Sur les demandes au titre de l’article 700 du code de procédure civile
L’article 700 du code de procédure civile, dans ses dispositions applicables à l’espèce, énonce que le juge condamne la partie tenue aux dépens ou qui perd son procès à payer à l’autre partie la somme qu’il détermine, au titre des frais exposés et non compris dans les dépens. Dans tous les cas, le juge tient compte de l’équité ou de la situation économique de la partie condamnée. Il peut, même d’office, pour des raisons tirées des mêmes considérations, dire qu’il n’y a pas lieu à ces condamnations. Les parties peuvent produire les justificatifs des sommes qu’elles demandent.

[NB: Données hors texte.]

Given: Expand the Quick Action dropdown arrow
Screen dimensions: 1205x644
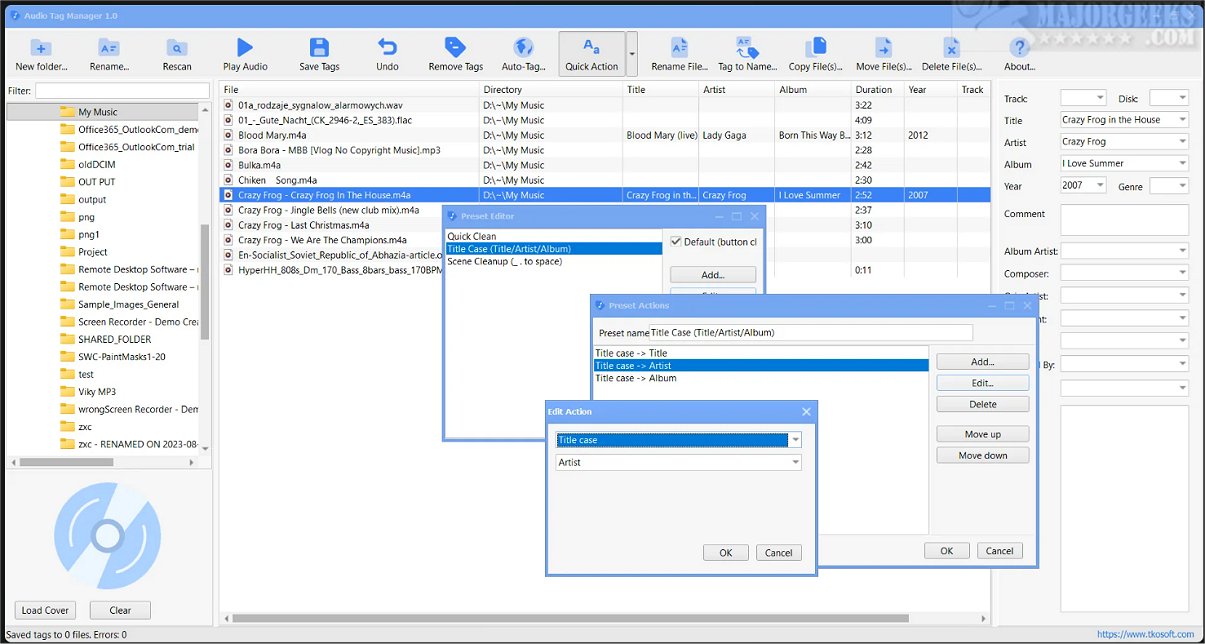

Au regard de l’équité et de la nature du litige, chacune des parties sera déboutée de sa demande de ce chef.
Sur les dépens
Par application des dispositions de l’article 696 du code de procédure civile, la partie perdante est condamnée aux dépens, à moins que le juge, par décision motivée, n’en mette la totalité ou une fraction à la charge d’une autre partie.
Succombant dans le cadre de la présente instance, M. [J] [F] sera condamné au paiement des entiers dépens.
P A R C E S M O T I F S
Le Pôle Social du Tribunal Judiciaire de Vesoul statuant en sa formation de jugement, après débats en audience publique, par décision contradictoire rendue en dernier ressort,
VALIDE la contrainte référencée 002866900-2023 émise le 17 septembre 2024 par la [1] ([1]) ;
CONDAMNE M. [J] [F] à payer à la [1] ([1]) la somme de 1.465,08 euros au titre de la contrainte référencée 002866900-2023 en date du 17 septembre 2024 ;
CONDAMNE M. [J] [F] au paiement des frais de recouvrement afférents à la délivrance de la contrainte et aux actes qui lui font suite ;
DEBOUTE la [1] ([1]) de sa demande au titre de l’article 700 du code de procédure civile ;
DEBOUTE M. [J] [F] de sa demande au titre de l’article 700 du code de procédure civile ;
CONDAMNE M. [J] [F] au paiement des entiers dépens de l’instance ;
REJETTE les demandes plus amples ou contraires.
RAPPELLE que tout pourvoi du présent jugement doit, à peine de forclusion, être formé dans le délai de deux mois à compter de sa notification.
Ainsi jugé et mis à disposition au greffe du tribunal le 20 juin 2025 et signé par le Président et la Secrétaire faisant fonction de greffier.